And More of the Amazing International Hamptons Film Festival

This year’s film festival was exceptionally good and I enjoyed every minute of it. Managed to see seven movies and naturally, I would have loved to see all of them… Amazing to watch movies and then to hang out with the directors, producers and actors at our very own hotel and restaurant and still be working (thanks to a very fabulous CEO job…) Over lunch at the Living Room, I managed to find hotel connections in Asia and Morocco and a much-needed contact within the LAPD. And then I received a book by Karl Weber who wrote about the US public School System, which prompted me to see Waiting for Superman.

It’s a must for anybody living in the US, anybody caring about the US succeeding in the future or anybody who has any empathic bone in their body and want to affect change.
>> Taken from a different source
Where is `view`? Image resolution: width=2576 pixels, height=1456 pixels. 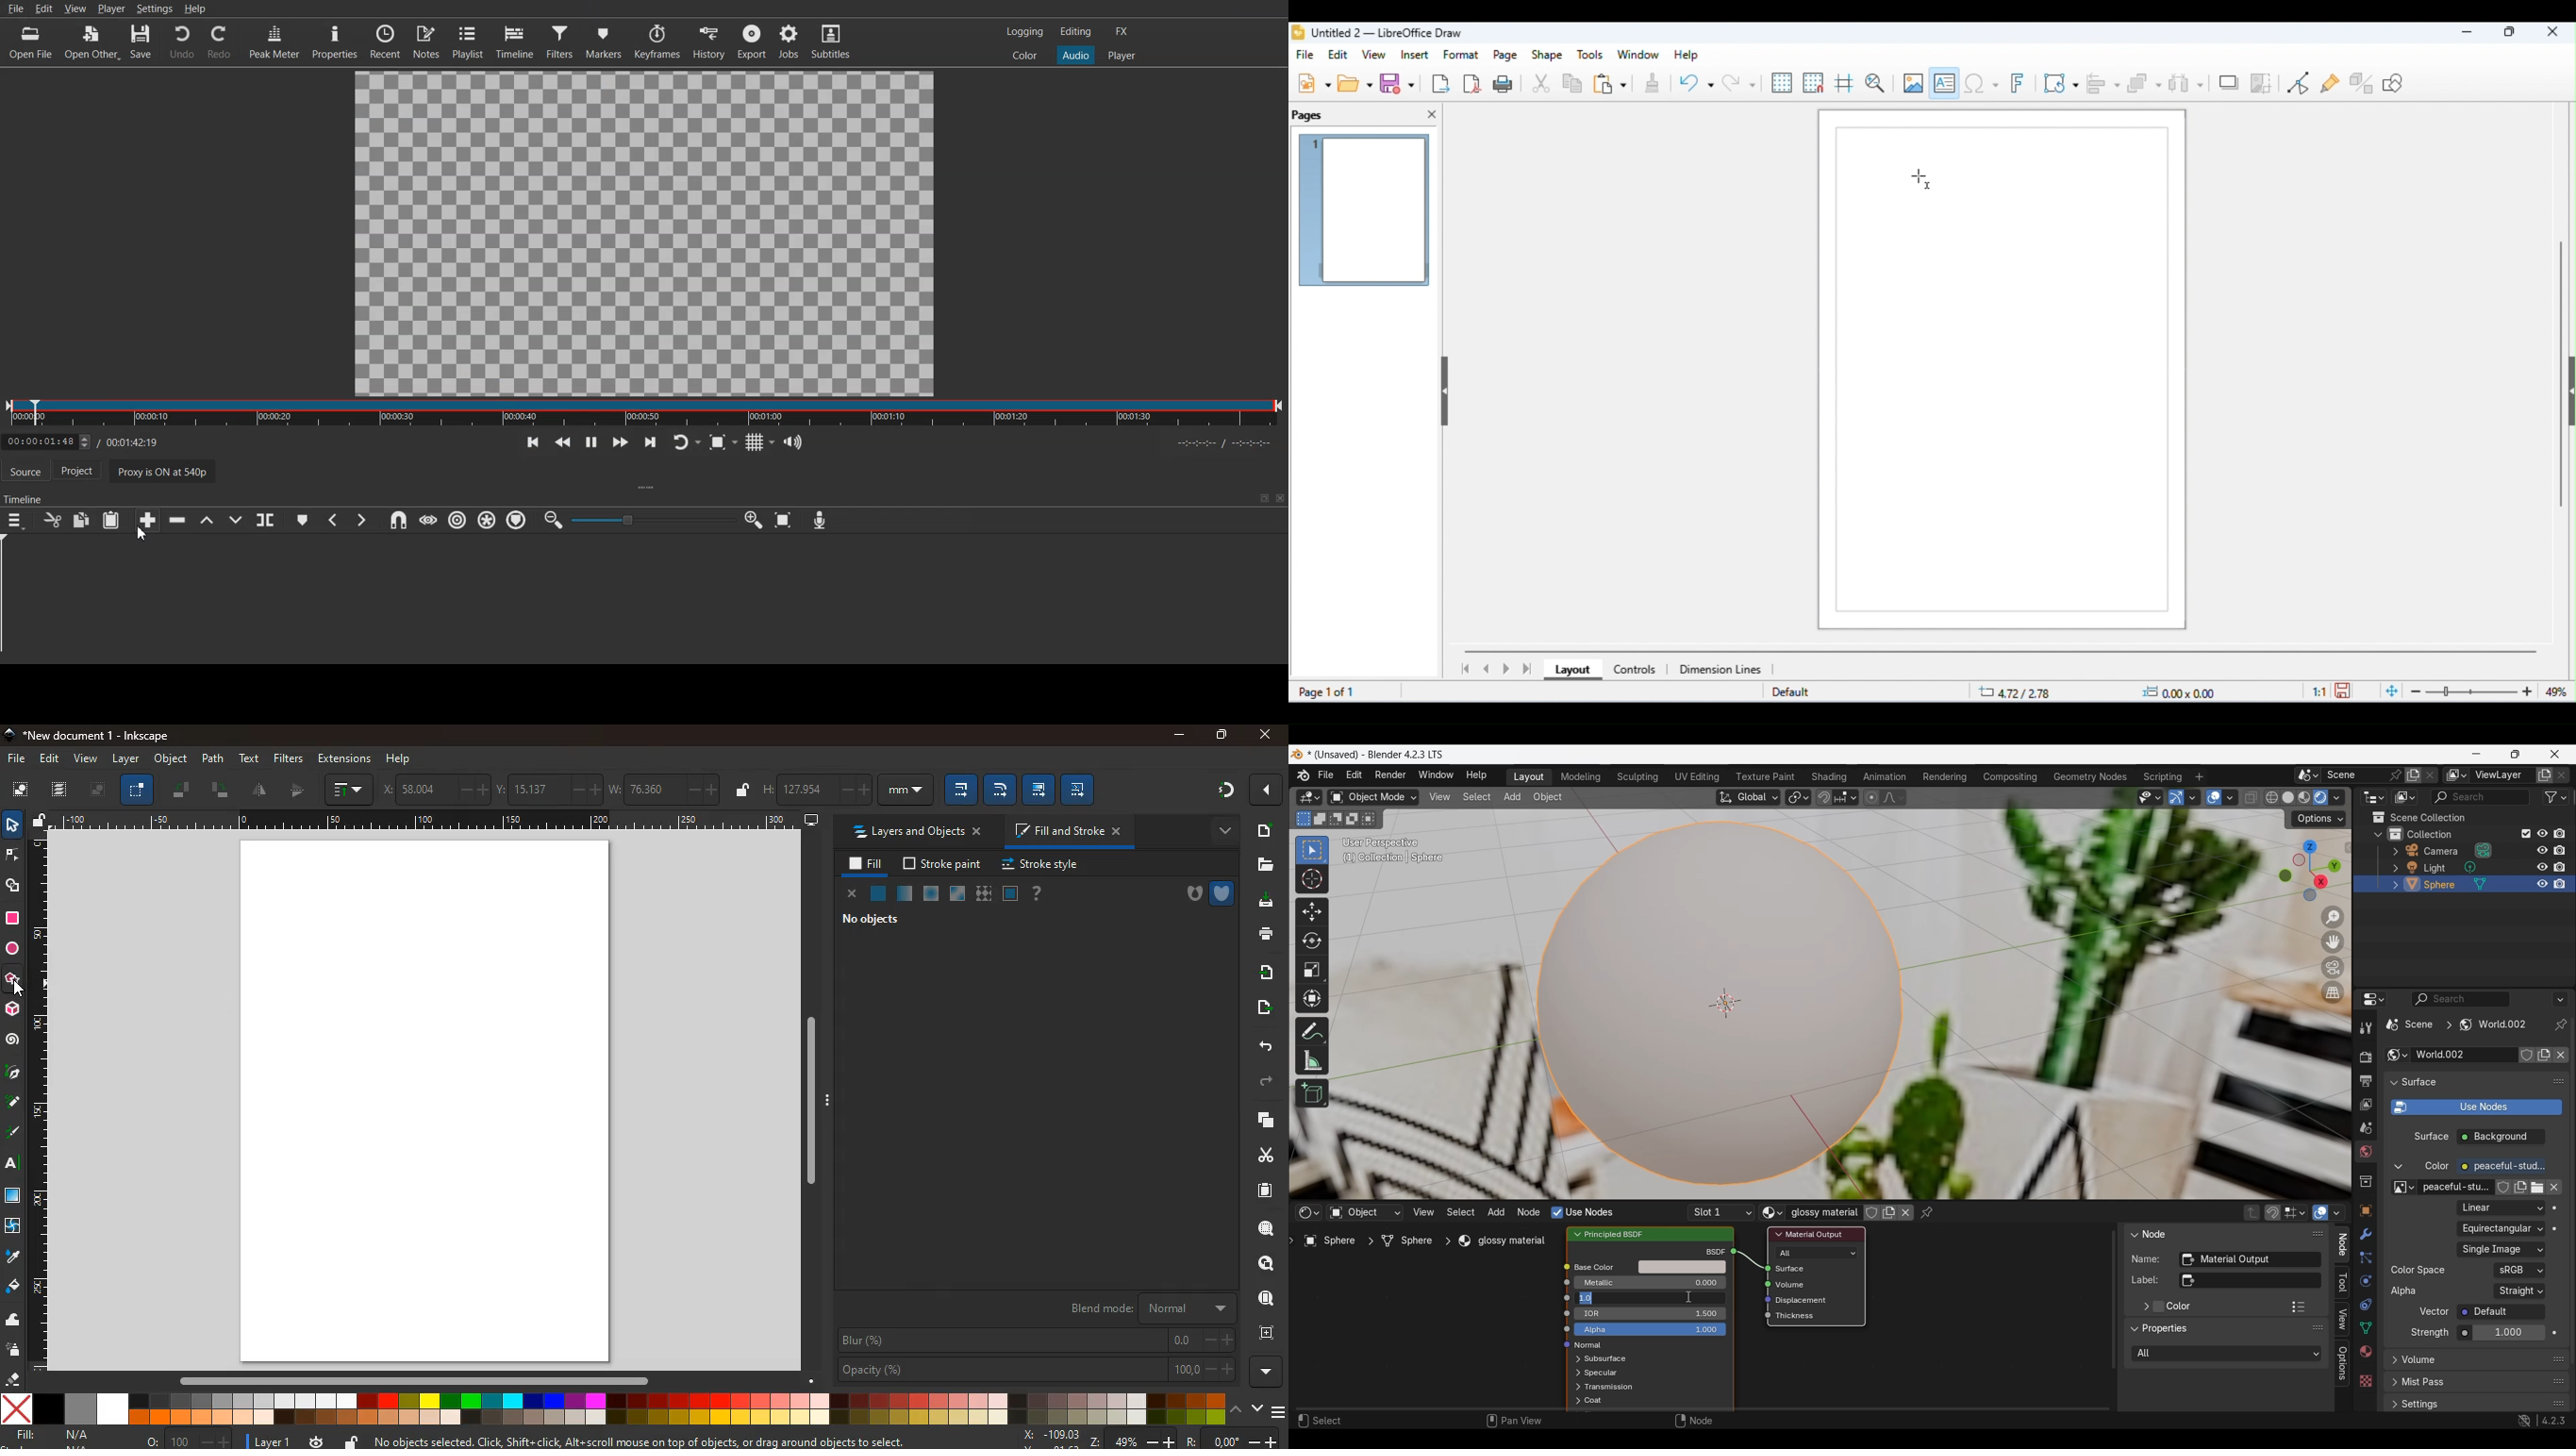
view is located at coordinates (1376, 56).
As change happens within, we have the possibility to affect this world and create a better place for all to come by focusing on our children, and the movie depicted that in a such a fair way, without turning people away due to today’s bleak reality. A bit like Food Inc., which I would urge all people to watch as it breaks down what’s going on in our food industry in a similar way and gives us a way to chime in and do something actively about it. I am so proud to say that The Living Room actively chimes in. Eat with us and you’ll support a healthy and happy lifestyle for the animals that give their lives for us. It may sound trite as the problem is larger than just that, but it’s the small choices that matter…

Anyhow, Director and Screen Writer Davis Guggenheim who produced Waiting for Superman was great in the Q & A and told how he’d originally said no to the movie since he was done trying to change the public school system after his last documentary 10 years ago, but changed his mind after having enrolled his own kids in private school due to the sad truth about the public schools in his area. I admire people like that, who are able to show all parts of themselves. Not just the pretty side but also the sad realities and the compromises we all make with our ideals.

The Family Tree was a hysterically funny film about a severely dysfunctional family (that makes all of our families seem quite serene and zen-like) that is a must if it comes out on the big screen. Dermot Mulroney was priceless in his middle age obsession with the hairs in his ears but the real gem was Brittany Robertson who’s gothic eye makeup and constant smoking made you want to reach out and hug her. It seemed like she needed it, and yet she was by far the sanest of them all!

The closing movie was Darren Aronofsky’s Black Swan. Natalie Portman was divine in every scene. I was told she practiced ballet for a year before taking on the role and she was utterly convincing as a super-anal and obsessed ballerina with all the issues of the trade. Her innate ability to sacrifice her own flesh and sanity due to her inner turmoil will hopefully grant her an Oscar nomination. It’s worth seeing just for that. I’ve loved ballet all of my life and always romanticized about it. Aronofsky certainly killed that romantic notion, but perhaps it was time. The title is honors the black swan that killed itself at the end of the infamous story due to a lost love…

And then there was Blue Valentine where Michelle Williams personified that which we have all felt, at parts of our lives. Where love simply disappears from the one you thought you’d spend the rest of your life with, and though you can’t explain it, it eats away at you, night and day. And no sexy night in the future suite can change that! It seems Williams and Gosling hit it off far better on a personal note than their sad counter parts in the movie. That made me smile.

And Kevin Spacey as Jack Aronoff in Casino Jack was, or rather is, brilliant. Always brilliant of course but here he took my breath away with his impersonation of the man that believed he was the greatest lobbyist on the hill because he works out every day. Probably still does actually, as he kept working out in prison from which he was released in June I believe, so with that, it is time to go for a jog with my dog Lexington in a chilly but sunny Sweden.